キャンペーン以前には70%の乳児がうつ伏せねでしたが、1997年までには21%に現象しSIDSも43%減少しました。
アメリカでは親子代々うつ伏せねをさせてきた文化があり、仰向け寝にすると乳児が吐いた物で窒息死すると、恐れる人も多いのですが、アメリカ小児科医アカデミーでは、そのような心配はないとしています。また、仰向け寝によって後頭部が平になってしまうことを嫌う親もいます。実際仰向け寝キャンペーン以降、後頭部の平な子が非常に一般的になりましたが、これは赤ちゃんの向きを頻繁に変えたり、赤ちゃんが目覚めている時に、うつ伏せにすることによって防げます。(何らかの疾患で特に医師にうつ伏せねにするように指示されている場合は医師の指示に従う)
赤ちゃんの放熱を妨げる暖めすぎについて
SIDSで亡くなった子どもの調査で「衣類(帽子・手袋・靴下など)布団の着せすぎ」「亡くなって時間が経っているのに体温が高い」「汗をかいている」などの検査結果もあります。
着せすぎや高温環境によって体温が上昇し、赤ちゃんはうつ熱状態になります。そこで、赤ちゃんの体は体温をそれ以上高くしないために、筋肉を弛緩させ、汗をかき、眠り続けます。その結果、呼吸が抑制され、血液中の酸素量が少なくなる低酸素状態となり命の危険にさらされる可能性があるということです。
アドバイス
薄手の洋服を着ている大人がちょうどいいと感じる以上の温度の部屋で寝かせない。(薄手の洋服を着ている大人がちょうどいいと感じる温度で寝せる場合、赤ちゃんに一枚さらに薄いもの着せるか、一枚薄いものを掛ける程度が好ましい)
羽毛布団は避ける。(羽毛布団を使っている親のベッドで添い寝した場合に特に注意)
赤ちゃんが暑すぎないか寒すぎないかチェックするのに、首の後ろ、または、おなかを触るといい。もし手足がつめたくてもこれらの場所が触って冷たすぎなければ赤ちゃんにとってちょうどいい温度(暑すぎの場合も同じ)

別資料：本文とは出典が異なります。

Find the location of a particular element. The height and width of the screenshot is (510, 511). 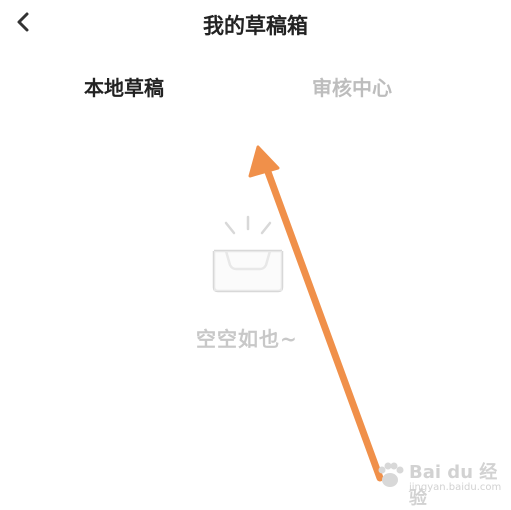

tab-bar: 本地草稿 审核中心 is located at coordinates (256, 88).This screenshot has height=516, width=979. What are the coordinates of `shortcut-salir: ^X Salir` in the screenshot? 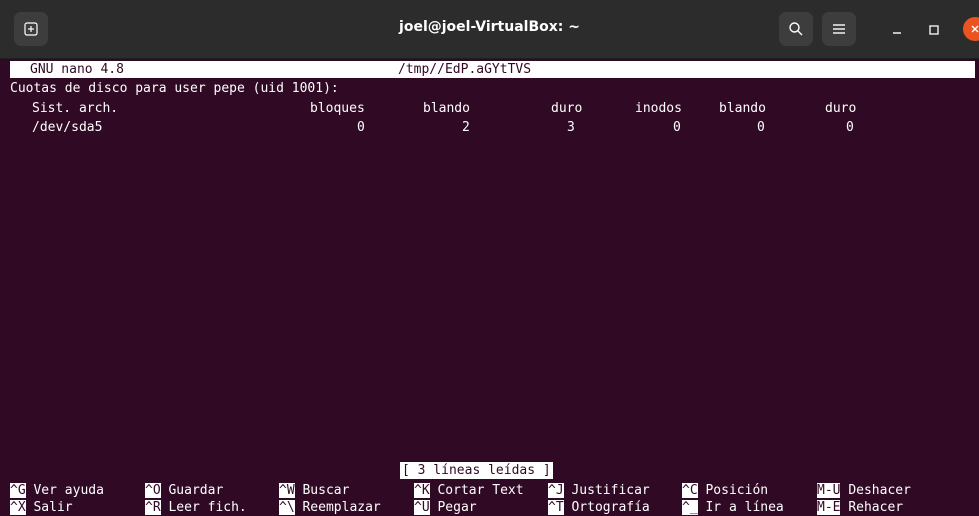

あとがき:この記事を書いたのは、もう何年も前になりますが、2016年現在でも、お子さんをSIDSで亡くされたという方から、このような情報を知っていれば、「子供を亡くさずに済んだのに。日本には情報が少なすぎる」というようなメールをいただきました。そして、つい先日も、SIDSで亡くなった赤ちゃんのニュースを読んで、注意書きが大人のベッドで寝せないようにという一行のみだったのが、とても残念でした。